-- Start Selected passage --
Identifying Dynamic Support and Resistance Levels


This week we’re going to try identifying dynamic support and resistance levels. Remember when we tackled   Identify Support   and Resistance Levels Using Price Action Analysis?  Well, dynamic support and resistance levels are what I call the supersonic siblings of the static support and resistance levels that we covered earlier. They reflect the constant change seen on breakouts of support and resistance levels.

Although static models such as pivot lines, trend lines and channels are useful for price action analysis, they don’t adjust themselves based on the market action. Dynamic support and resistance levels reflect that evolutionary change. They are able to self-adjust as price action changes.

So we’ll look at a couple of tools that are popularly  used for dynamic support and resistance assistance.

The first tool is:

Moving Averages

As you are well aware, moving averages   calculate the average price of a currency pair over specific time frames. Ask most traders, and they’ll tell you that moving averages is their favorite indicator. Why? Because moving averages is a better reflector of the speed of light changes occurring on the market. With moving averages, you put in your  order when price dips and touches the moving average.

Now since we’ve already covered moving averages on this blog, we’re not going into much detail. So for the rest of you if you want to refresh your knowledge on moving averages, or you’ve stumbled in here wanting to know about moving averages, check  on  We’re Moving Averages Part I and  We Are Moving Averages Part II.

Let’s take a look at a 15 minute GBP/USD chart using the 50 EMA Moving averages can also act as dynamic support and resistance

Looks like the 50 EMA is holding its own fairly well. Whenever it took a hit from the pair, it resisted strongly, forcing price to bounce back like a ping ball. Keep in mind that there is no such thing as a perfect bounce. There are times when price will miss the barrier a little bit before heading back in the trend.

There are also times when price will say “The heck with this. Let me just blast through the line altogether.” What you could  do in this situation is that you set up two moving averages , and ONLY put in a buy order when price hits the middle of the space between the two moving averages.

Let’s take a look at the 15 minute GBP/USD chart, this time using the 10 and 20 EMA’s.Area between moving averages can be a zone of support or resistance


As you can see price climbs past the 10 EMA by a few pips. But then it proceeds to take a tumble afterwards. The whole idea is that moving averages should be treated as zones of interest just like the traditional support and resistance levels. Why? Because that’s where the price action is. Thus, the middle space between moving averages could   be considered a zone of support and resistance.

Which brings us to a burning question?

Can Moving Averages Be Penetrated?
-- End Selected passage --
-- Start Rows --
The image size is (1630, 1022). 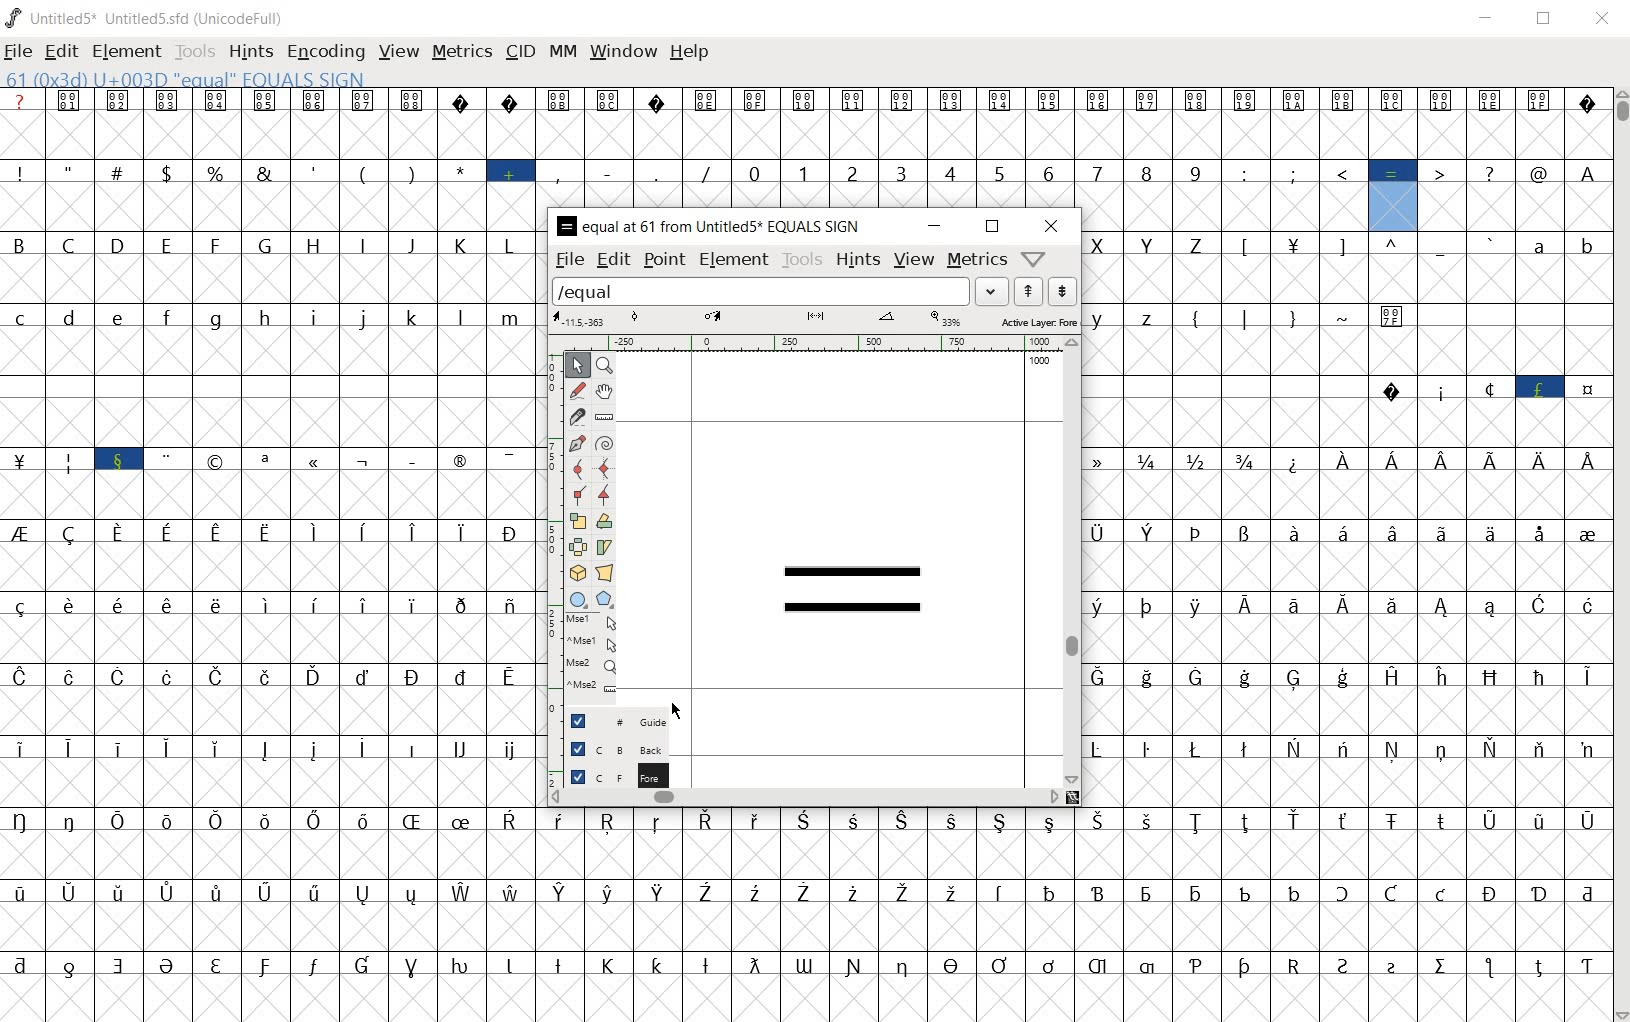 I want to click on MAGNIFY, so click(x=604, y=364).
-- End Rows --
-- Start Rows --
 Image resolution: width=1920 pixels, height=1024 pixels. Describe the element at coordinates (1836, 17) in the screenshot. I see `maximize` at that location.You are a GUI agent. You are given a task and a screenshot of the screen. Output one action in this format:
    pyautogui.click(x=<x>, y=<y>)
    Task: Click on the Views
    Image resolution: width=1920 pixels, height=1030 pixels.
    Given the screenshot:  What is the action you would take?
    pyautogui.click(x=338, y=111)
-- End Rows --
-- Start Rows --
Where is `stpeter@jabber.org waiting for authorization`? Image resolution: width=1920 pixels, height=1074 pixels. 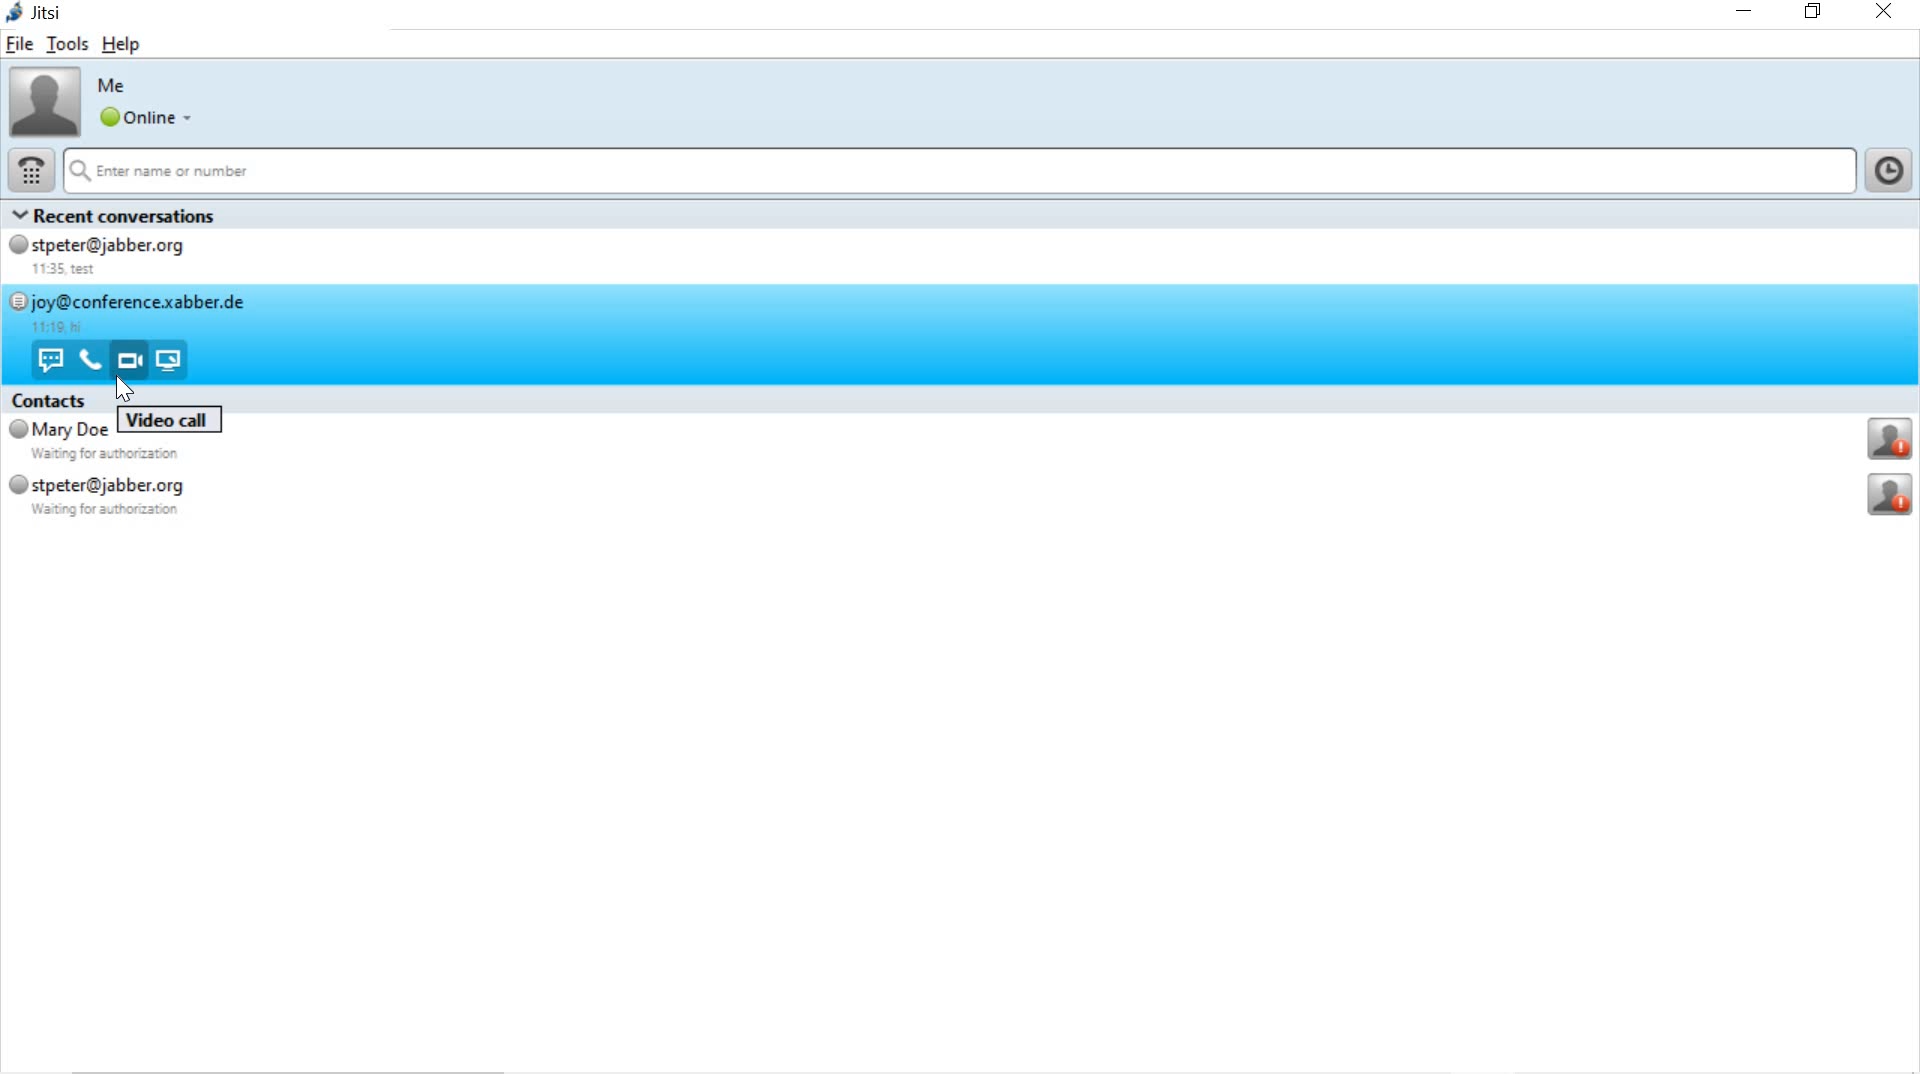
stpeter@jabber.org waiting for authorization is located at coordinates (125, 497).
-- End Rows --
> **Work to complete**
a. Translate this sentence from the article on dynamic support and resistance levels into Spanish: "Keep in mind that there is no such thing as a perfect bounce."
b. Reproduce the stretch of the article on dynamic support and resistance levels from "Now since we’ve" through "in the trend.".

> **The answers**
a. Tenga en cuenta que no existe tal cosa como un rebote perfecto.

b.
Now since we’ve already covered moving averages on this blog, we’re not going into much detail. So for the rest of you if you want to refresh your knowledge on moving averages, or you’ve stumbled in here wanting to know about moving averages, check  on  We’re Moving Averages Part I and  We Are Moving Averages Part II.

Let’s take a look at a 15 minute GBP/USD chart using the 50 EMA Moving averages can also act as dynamic support and resistance

Looks like the 50 EMA is holding its own fairly well. Whenever it took a hit from the pair, it resisted strongly, forcing price to bounce back like a ping ball. Keep in mind that there is no such thing as a perfect bounce. There are times when price will miss the barrier a little bit before heading back in the trend.